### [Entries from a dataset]

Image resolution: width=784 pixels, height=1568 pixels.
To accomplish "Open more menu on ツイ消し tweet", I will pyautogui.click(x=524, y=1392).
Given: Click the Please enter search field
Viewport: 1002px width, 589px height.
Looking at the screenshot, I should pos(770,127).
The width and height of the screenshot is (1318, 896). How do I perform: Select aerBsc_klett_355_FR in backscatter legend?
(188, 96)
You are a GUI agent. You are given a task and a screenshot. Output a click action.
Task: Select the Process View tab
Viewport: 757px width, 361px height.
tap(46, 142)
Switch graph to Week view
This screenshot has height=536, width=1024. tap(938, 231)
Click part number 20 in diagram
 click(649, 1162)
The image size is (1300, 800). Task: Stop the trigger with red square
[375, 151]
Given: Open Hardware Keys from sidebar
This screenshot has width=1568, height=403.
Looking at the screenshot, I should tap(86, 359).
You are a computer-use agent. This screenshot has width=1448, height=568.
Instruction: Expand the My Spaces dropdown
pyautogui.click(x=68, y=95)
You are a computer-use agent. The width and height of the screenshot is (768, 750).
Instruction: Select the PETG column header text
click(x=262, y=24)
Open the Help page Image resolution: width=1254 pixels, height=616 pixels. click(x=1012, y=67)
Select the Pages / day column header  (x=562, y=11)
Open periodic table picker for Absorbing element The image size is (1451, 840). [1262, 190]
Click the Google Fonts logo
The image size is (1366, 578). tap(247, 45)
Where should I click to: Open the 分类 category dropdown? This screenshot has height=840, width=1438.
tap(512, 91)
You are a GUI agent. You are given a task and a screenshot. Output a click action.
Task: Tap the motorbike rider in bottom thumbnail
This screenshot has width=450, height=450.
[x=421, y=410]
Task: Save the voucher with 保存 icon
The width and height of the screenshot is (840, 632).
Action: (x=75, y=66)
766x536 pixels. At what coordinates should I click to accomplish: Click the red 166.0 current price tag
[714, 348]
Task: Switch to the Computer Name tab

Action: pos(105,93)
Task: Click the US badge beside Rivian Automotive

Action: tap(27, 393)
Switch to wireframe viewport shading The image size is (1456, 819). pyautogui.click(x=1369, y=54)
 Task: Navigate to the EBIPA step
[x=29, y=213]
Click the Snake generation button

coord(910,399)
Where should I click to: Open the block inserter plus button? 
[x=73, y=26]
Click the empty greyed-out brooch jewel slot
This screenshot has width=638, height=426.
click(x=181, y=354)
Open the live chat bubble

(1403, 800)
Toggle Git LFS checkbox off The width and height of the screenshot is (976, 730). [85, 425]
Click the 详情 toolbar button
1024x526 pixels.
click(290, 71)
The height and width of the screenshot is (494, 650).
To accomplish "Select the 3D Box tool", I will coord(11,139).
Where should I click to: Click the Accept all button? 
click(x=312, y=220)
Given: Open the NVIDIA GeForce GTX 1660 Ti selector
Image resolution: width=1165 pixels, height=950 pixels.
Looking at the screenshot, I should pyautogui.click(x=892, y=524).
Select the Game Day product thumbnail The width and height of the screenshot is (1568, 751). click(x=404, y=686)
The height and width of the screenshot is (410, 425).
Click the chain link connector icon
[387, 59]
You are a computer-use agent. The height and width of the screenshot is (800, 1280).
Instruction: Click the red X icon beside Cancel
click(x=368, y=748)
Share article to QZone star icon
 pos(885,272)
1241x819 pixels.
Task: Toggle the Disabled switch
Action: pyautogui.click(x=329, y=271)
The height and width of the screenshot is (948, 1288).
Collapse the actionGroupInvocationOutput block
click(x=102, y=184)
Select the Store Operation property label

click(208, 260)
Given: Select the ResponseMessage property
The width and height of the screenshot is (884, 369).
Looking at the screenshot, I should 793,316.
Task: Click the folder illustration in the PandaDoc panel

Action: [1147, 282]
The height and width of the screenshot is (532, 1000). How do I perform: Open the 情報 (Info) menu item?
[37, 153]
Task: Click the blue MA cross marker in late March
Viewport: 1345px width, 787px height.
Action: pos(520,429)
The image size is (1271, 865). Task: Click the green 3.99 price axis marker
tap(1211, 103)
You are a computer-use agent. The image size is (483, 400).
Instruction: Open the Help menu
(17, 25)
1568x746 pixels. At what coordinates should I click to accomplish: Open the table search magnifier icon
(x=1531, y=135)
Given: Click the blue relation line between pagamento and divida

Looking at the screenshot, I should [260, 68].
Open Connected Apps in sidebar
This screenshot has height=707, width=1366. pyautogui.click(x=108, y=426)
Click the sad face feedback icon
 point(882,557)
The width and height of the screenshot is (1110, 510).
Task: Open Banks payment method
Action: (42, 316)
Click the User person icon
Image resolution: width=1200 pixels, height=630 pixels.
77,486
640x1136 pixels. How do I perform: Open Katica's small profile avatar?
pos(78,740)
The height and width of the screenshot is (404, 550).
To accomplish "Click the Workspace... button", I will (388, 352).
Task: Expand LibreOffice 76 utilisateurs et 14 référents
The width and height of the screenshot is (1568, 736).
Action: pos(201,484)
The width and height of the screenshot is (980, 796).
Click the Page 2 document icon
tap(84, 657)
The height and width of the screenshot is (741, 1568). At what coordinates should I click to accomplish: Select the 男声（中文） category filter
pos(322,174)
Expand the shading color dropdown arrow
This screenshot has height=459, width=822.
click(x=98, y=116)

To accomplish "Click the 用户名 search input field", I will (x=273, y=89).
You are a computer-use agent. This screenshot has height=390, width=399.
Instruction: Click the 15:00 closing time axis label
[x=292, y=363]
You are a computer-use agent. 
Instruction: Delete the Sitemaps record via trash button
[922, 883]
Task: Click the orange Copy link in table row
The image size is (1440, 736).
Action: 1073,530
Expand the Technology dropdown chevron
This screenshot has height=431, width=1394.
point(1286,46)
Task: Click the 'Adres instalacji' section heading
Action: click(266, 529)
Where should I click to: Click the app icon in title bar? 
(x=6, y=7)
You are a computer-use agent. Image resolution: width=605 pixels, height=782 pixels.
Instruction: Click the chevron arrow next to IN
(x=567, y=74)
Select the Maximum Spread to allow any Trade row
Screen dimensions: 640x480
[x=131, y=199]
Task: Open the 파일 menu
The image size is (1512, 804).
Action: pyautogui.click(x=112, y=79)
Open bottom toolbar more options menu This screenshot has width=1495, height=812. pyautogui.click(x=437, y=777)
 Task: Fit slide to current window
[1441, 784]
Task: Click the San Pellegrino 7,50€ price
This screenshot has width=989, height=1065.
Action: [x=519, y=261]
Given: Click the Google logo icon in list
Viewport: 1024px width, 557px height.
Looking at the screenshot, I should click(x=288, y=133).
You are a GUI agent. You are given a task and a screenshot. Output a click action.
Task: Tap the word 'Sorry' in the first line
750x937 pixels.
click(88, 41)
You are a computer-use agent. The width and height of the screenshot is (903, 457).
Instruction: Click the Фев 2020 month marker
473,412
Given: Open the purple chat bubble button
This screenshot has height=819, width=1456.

### [CHALLENGE]
Please turn the data above into a Markdown table with the columns Row and Line, giving each line its own numbered row and omitting any blank lines.

### [EXPECTED ANSWER]
| Row | Line |
|---|---|
| 1 | Image resolution: width=784 pixels, height=1568 pixels. |
| 2 | To accomplish "Open more menu on ツイ消し tweet", I will pyautogui.click(x=524, y=1392). |
| 3 | Given: Click the Please enter search field |
| 4 | Viewport: 1002px width, 589px height. |
| 5 | Looking at the screenshot, I should pos(770,127). |
| 6 | The width and height of the screenshot is (1318, 896). How do I perform: Select aerBsc_klett_355_FR in backscatter legend? |
| 7 | (188, 96) |
| 8 | You are a GUI agent. You are given a task and a screenshot. Output a click action. |
| 9 | Task: Select the Process View tab |
| 10 | Viewport: 757px width, 361px height. |
| 11 | tap(46, 142) |
| 12 | Switch graph to Week view |
| 13 | This screenshot has height=536, width=1024. tap(938, 231) |
| 14 | Click part number 20 in diagram |
| 15 |  click(649, 1162) |
| 16 | The image size is (1300, 800). Task: Stop the trigger with red square |
| 17 | [375, 151] |
| 18 | Given: Open Hardware Keys from sidebar |
| 19 | This screenshot has width=1568, height=403. |
| 20 | Looking at the screenshot, I should tap(86, 359). |
| 21 | You are a computer-use agent. This screenshot has width=1448, height=568. |
| 22 | Instruction: Expand the My Spaces dropdown |
| 23 | pyautogui.click(x=68, y=95) |
| 24 | You are a computer-use agent. The width and height of the screenshot is (768, 750). |
| 25 | Instruction: Select the PETG column header text |
| 26 | click(x=262, y=24) |
| 27 | Open the Help page Image resolution: width=1254 pixels, height=616 pixels. click(x=1012, y=67) |
| 28 | Select the Pages / day column header  (x=562, y=11) |
| 29 | Open periodic table picker for Absorbing element The image size is (1451, 840). [1262, 190] |
| 30 | Click the Google Fonts logo |
| 31 | The image size is (1366, 578). tap(247, 45) |
| 32 | Where should I click to: Open the 分类 category dropdown? This screenshot has height=840, width=1438. |
| 33 | tap(512, 91) |
| 34 | You are a GUI agent. You are given a task and a screenshot. Output a click action. |
| 35 | Task: Tap the motorbike rider in bottom thumbnail |
| 36 | This screenshot has width=450, height=450. |
| 37 | [x=421, y=410] |
| 38 | Task: Save the voucher with 保存 icon |
| 39 | The width and height of the screenshot is (840, 632). |
| 40 | Action: (x=75, y=66) |
| 41 | 766x536 pixels. At what coordinates should I click to accomplish: Click the red 166.0 current price tag |
| 42 | [714, 348] |
| 43 | Task: Switch to the Computer Name tab |
| 44 | Action: pos(105,93) |
| 45 | Task: Click the US badge beside Rivian Automotive |
| 46 | Action: tap(27, 393) |
| 47 | Switch to wireframe viewport shading The image size is (1456, 819). pyautogui.click(x=1369, y=54) |
| 48 |  Task: Navigate to the EBIPA step |
| 49 | [x=29, y=213] |
| 50 | Click the Snake generation button |
| 51 | coord(910,399) |
| 52 | Where should I click to: Open the block inserter plus button?  |
| 53 | [x=73, y=26] |
| 54 | Click the empty greyed-out brooch jewel slot |
| 55 | This screenshot has width=638, height=426. |
| 56 | click(x=181, y=354) |
| 57 | Open the live chat bubble |
| 58 | (1403, 800) |
| 59 | Toggle Git LFS checkbox off The width and height of the screenshot is (976, 730). [85, 425] |
| 60 | Click the 详情 toolbar button |
| 61 | 1024x526 pixels. |
| 62 | click(290, 71) |
| 63 | The height and width of the screenshot is (494, 650). |
| 64 | To accomplish "Select the 3D Box tool", I will coord(11,139). |
| 65 | Where should I click to: Click the Accept all button?  |
| 66 | click(x=312, y=220) |
| 67 | Given: Open the NVIDIA GeForce GTX 1660 Ti selector |
| 68 | Image resolution: width=1165 pixels, height=950 pixels. |
| 69 | Looking at the screenshot, I should pyautogui.click(x=892, y=524). |
| 70 | Select the Game Day product thumbnail The width and height of the screenshot is (1568, 751). click(x=404, y=686) |
| 71 | The height and width of the screenshot is (410, 425). |
| 72 | Click the chain link connector icon |
| 73 | [387, 59] |
| 74 | You are a computer-use agent. The height and width of the screenshot is (800, 1280). |
| 75 | Instruction: Click the red X icon beside Cancel |
| 76 | click(x=368, y=748) |
| 77 | Share article to QZone star icon |
| 78 |  pos(885,272) |
| 79 | 1241x819 pixels. |
| 80 | Task: Toggle the Disabled switch |
| 81 | Action: pyautogui.click(x=329, y=271) |
| 82 | The height and width of the screenshot is (948, 1288). |
| 83 | Collapse the actionGroupInvocationOutput block |
| 84 | click(x=102, y=184) |
| 85 | Select the Store Operation property label |
| 86 | click(208, 260) |
| 87 | Given: Select the ResponseMessage property |
| 88 | The width and height of the screenshot is (884, 369). |
| 89 | Looking at the screenshot, I should 793,316. |
| 90 | Task: Click the folder illustration in the PandaDoc panel |
| 91 | Action: [1147, 282] |
| 92 | The height and width of the screenshot is (532, 1000). How do I perform: Open the 情報 (Info) menu item? |
| 93 | [37, 153] |
| 94 | Task: Click the blue MA cross marker in late March |
| 95 | Viewport: 1345px width, 787px height. |
| 96 | Action: pos(520,429) |
| 97 | The image size is (1271, 865). Task: Click the green 3.99 price axis marker |
| 98 | tap(1211, 103) |
| 99 | You are a computer-use agent. The image size is (483, 400). |
| 100 | Instruction: Open the Help menu |
| 101 | (17, 25) |
| 102 | 1568x746 pixels. At what coordinates should I click to accomplish: Open the table search magnifier icon |
| 103 | (x=1531, y=135) |
| 104 | Given: Click the blue relation line between pagamento and divida |
| 105 | Looking at the screenshot, I should [260, 68]. |
| 106 | Open Connected Apps in sidebar |
| 107 | This screenshot has height=707, width=1366. pyautogui.click(x=108, y=426) |
| 108 | Click the sad face feedback icon |
| 109 |  point(882,557) |
| 110 | The width and height of the screenshot is (1110, 510). |
| 111 | Task: Open Banks payment method |
| 112 | Action: (42, 316) |
| 113 | Click the User person icon |
| 114 | Image resolution: width=1200 pixels, height=630 pixels. |
| 115 | 77,486 |
| 116 | 640x1136 pixels. How do I perform: Open Katica's small profile avatar? |
| 117 | pos(78,740) |
| 118 | The height and width of the screenshot is (404, 550). |
| 119 | To accomplish "Click the Workspace... button", I will (388, 352). |
| 120 | Task: Expand LibreOffice 76 utilisateurs et 14 référents |
| 121 | The width and height of the screenshot is (1568, 736). |
| 122 | Action: pos(201,484) |
| 123 | The width and height of the screenshot is (980, 796). |
| 124 | Click the Page 2 document icon |
| 125 | tap(84, 657) |
| 126 | The height and width of the screenshot is (741, 1568). At what coordinates should I click to accomplish: Select the 男声（中文） category filter |
| 127 | pos(322,174) |
| 128 | Expand the shading color dropdown arrow |
| 129 | This screenshot has height=459, width=822. |
| 130 | click(x=98, y=116) |
| 131 | To accomplish "Click the 用户名 search input field", I will (x=273, y=89). |
| 132 | You are a computer-use agent. This screenshot has height=390, width=399. |
| 133 | Instruction: Click the 15:00 closing time axis label |
| 134 | [x=292, y=363] |
| 135 | You are a computer-use agent.  |
| 136 | Instruction: Delete the Sitemaps record via trash button |
| 137 | [922, 883] |
| 138 | Task: Click the orange Copy link in table row |
| 139 | The image size is (1440, 736). |
| 140 | Action: 1073,530 |
| 141 | Expand the Technology dropdown chevron |
| 142 | This screenshot has height=431, width=1394. |
| 143 | point(1286,46) |
| 144 | Task: Click the 'Adres instalacji' section heading |
| 145 | Action: click(266, 529) |
| 146 | Where should I click to: Click the app icon in title bar?  |
| 147 | (x=6, y=7) |
| 148 | You are a computer-use agent. Image resolution: width=605 pixels, height=782 pixels. |
| 149 | Instruction: Click the chevron arrow next to IN |
| 150 | (x=567, y=74) |
| 151 | Select the Maximum Spread to allow any Trade row |
| 152 | Screen dimensions: 640x480 |
| 153 | [x=131, y=199] |
| 154 | Task: Open the 파일 menu |
| 155 | The image size is (1512, 804). |
| 156 | Action: pyautogui.click(x=112, y=79) |
| 157 | Open bottom toolbar more options menu This screenshot has width=1495, height=812. pyautogui.click(x=437, y=777) |
| 158 |  Task: Fit slide to current window |
| 159 | [1441, 784] |
| 160 | Task: Click the San Pellegrino 7,50€ price |
| 161 | This screenshot has width=989, height=1065. |
| 162 | Action: [x=519, y=261] |
| 163 | Given: Click the Google logo icon in list |
| 164 | Viewport: 1024px width, 557px height. |
| 165 | Looking at the screenshot, I should click(x=288, y=133). |
| 166 | You are a GUI agent. You are given a task and a screenshot. Output a click action. |
| 167 | Task: Tap the word 'Sorry' in the first line |
| 168 | 750x937 pixels. |
| 169 | click(88, 41) |
| 170 | You are a computer-use agent. The width and height of the screenshot is (903, 457). |
| 171 | Instruction: Click the Фев 2020 month marker |
| 172 | 473,412 |
| 173 | Given: Open the purple chat bubble button |
| 174 | This screenshot has height=819, width=1456. |